水口さん(以下、敬称略):コロナ禍や世界情勢の変化による原材料・エネルギー価格の高騰、物流網の混乱、環境に考慮したサプライチェーン構築など、製造業が直面している環境変化は目まぐるしいものがあります。
こうした製造業を取り巻く激しい環境変化に加え、働き方の変化をふまえた新しい仕事の進め方も模索している中で、当社の社員一人ひとりが変化を恐れずに業務に向き合う必要性が生じていました。環境変化に対応し続けるためには、自主的に学び、成長する姿勢を育むことが欠かせません。この「自主学習文化」の醸成は、今後の当社の成長を左右する重要な取り組みだと位置付けています。

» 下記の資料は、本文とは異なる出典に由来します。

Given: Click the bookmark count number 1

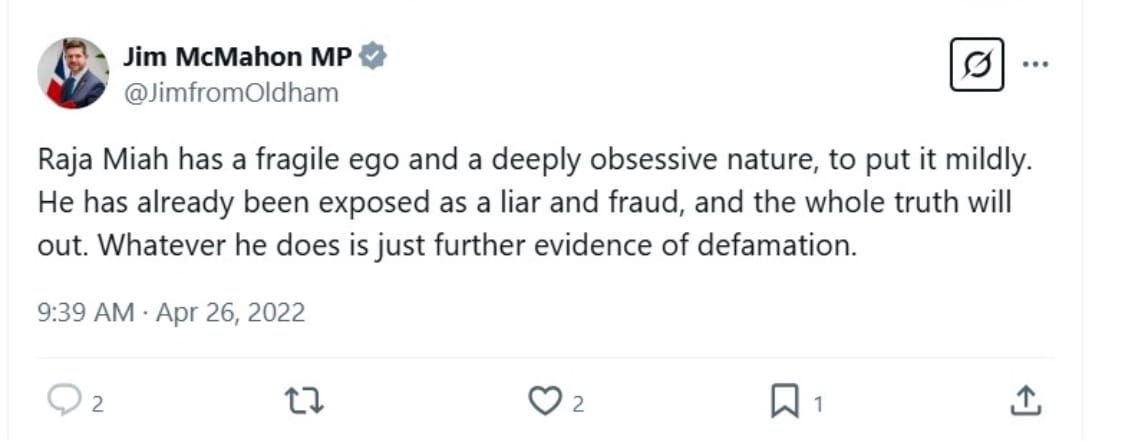Looking at the screenshot, I should tap(818, 404).
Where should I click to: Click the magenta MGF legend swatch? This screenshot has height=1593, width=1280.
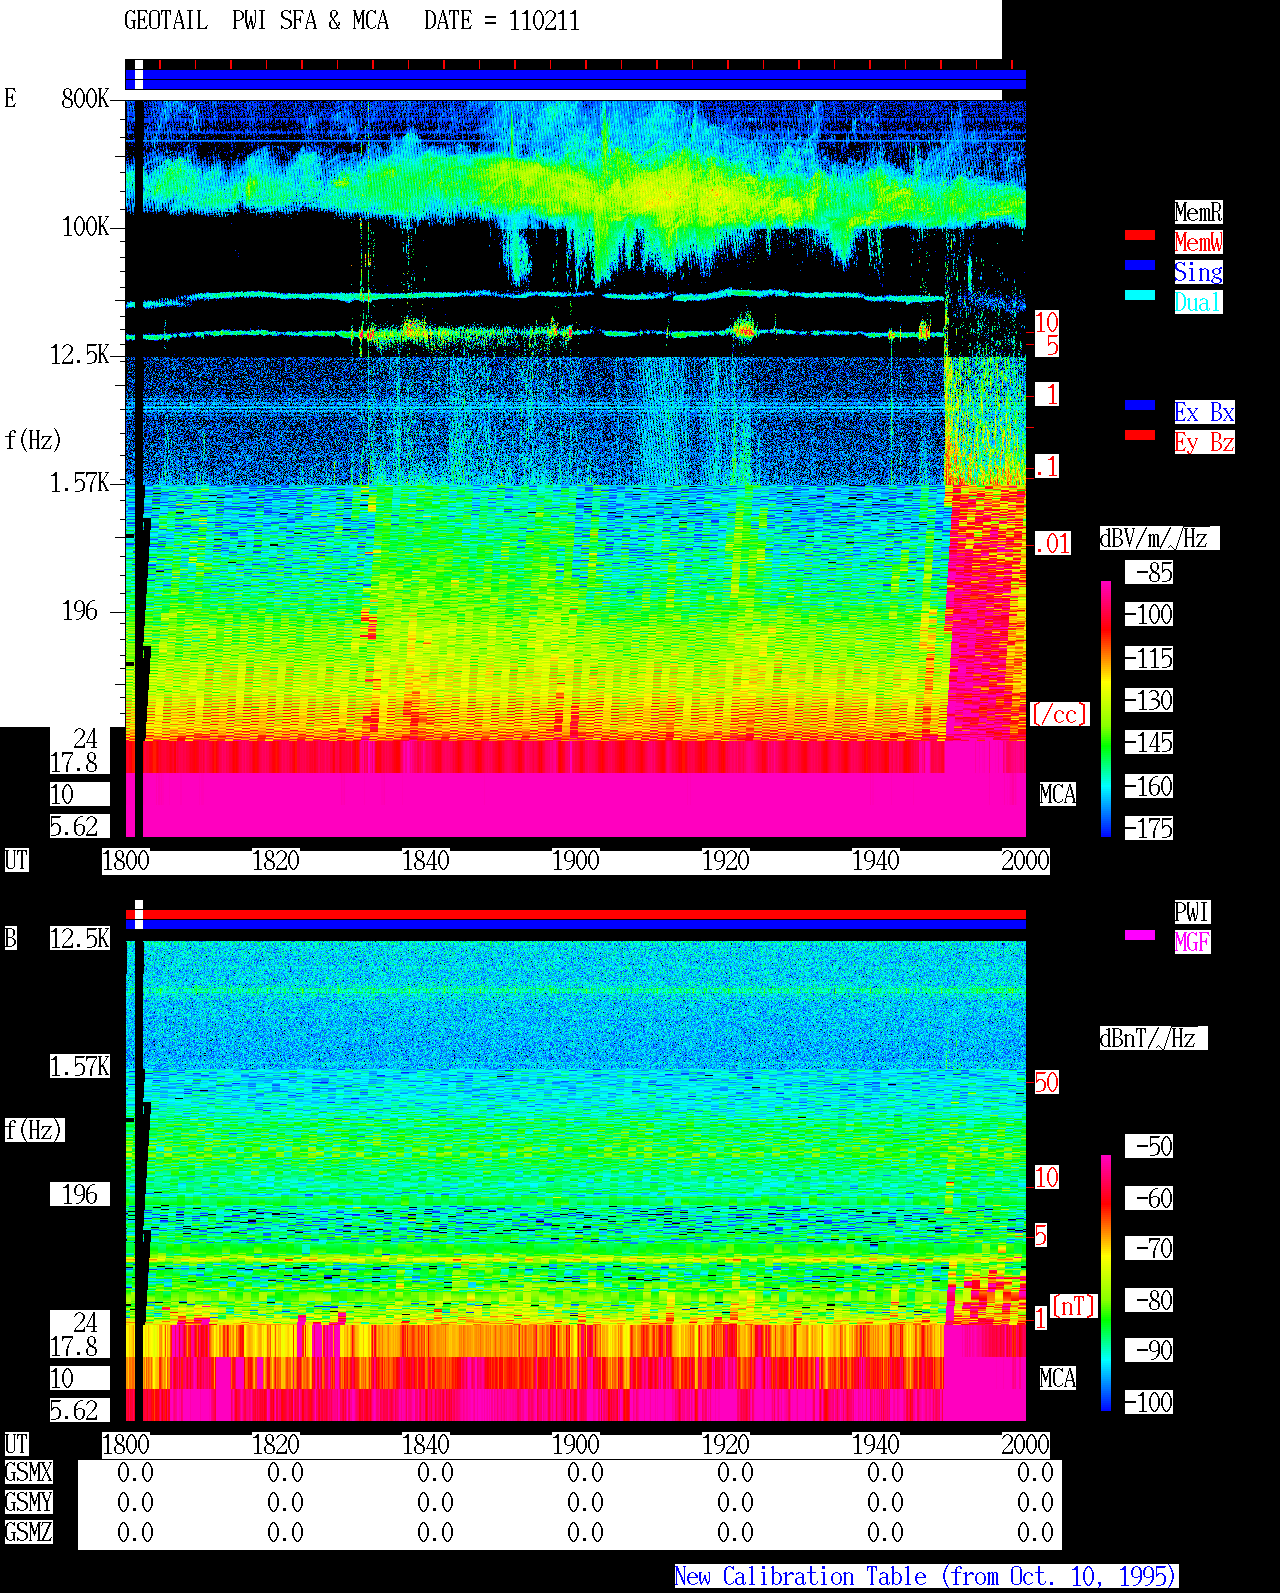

「自主学習文化」の醸成にあたっては、学ぶ環境を整備するだけでなく、階層別教育の見直しも必要でした。当社の階層別教育は、全員一律の教育を施すことを前提としたものでした。一方で、業務においてはこれまで常識と思っていたものが通用しない場面が増えており、教えてもらったことをそのまま実践すればいいとは限らなくなっているのです。自ら学び、自ら考えて行動する文化を育むにあたって、既存の研修内容も変えていかなければなりませんでした。
山本さん(以下、敬称略):「自主学習文化」を育む環境づくりには、自ら学びたいと思ったタイミングで学べる環境が必要だと考え、LMS導入の検討を始めました。さらにコロナ禍で、集合研修が実施しにくくなっていたことも、もう一つのきっかけでした。
当社は日本全国、そしてアジア・北米・ヨーロッパにも拠点があり、特に海外駐在している日本人社員へは、教育機会が手薄になってしまう課題をかねてから抱えていました。コロナ禍以前から、海外駐在員はタイミングが合えば集合研修に参加してもらうという状態になっていたのです。この課題が、コロナ禍による移動の制限が生じたためにより深刻になり、何らかの手段で解決したいと考えるようになりました。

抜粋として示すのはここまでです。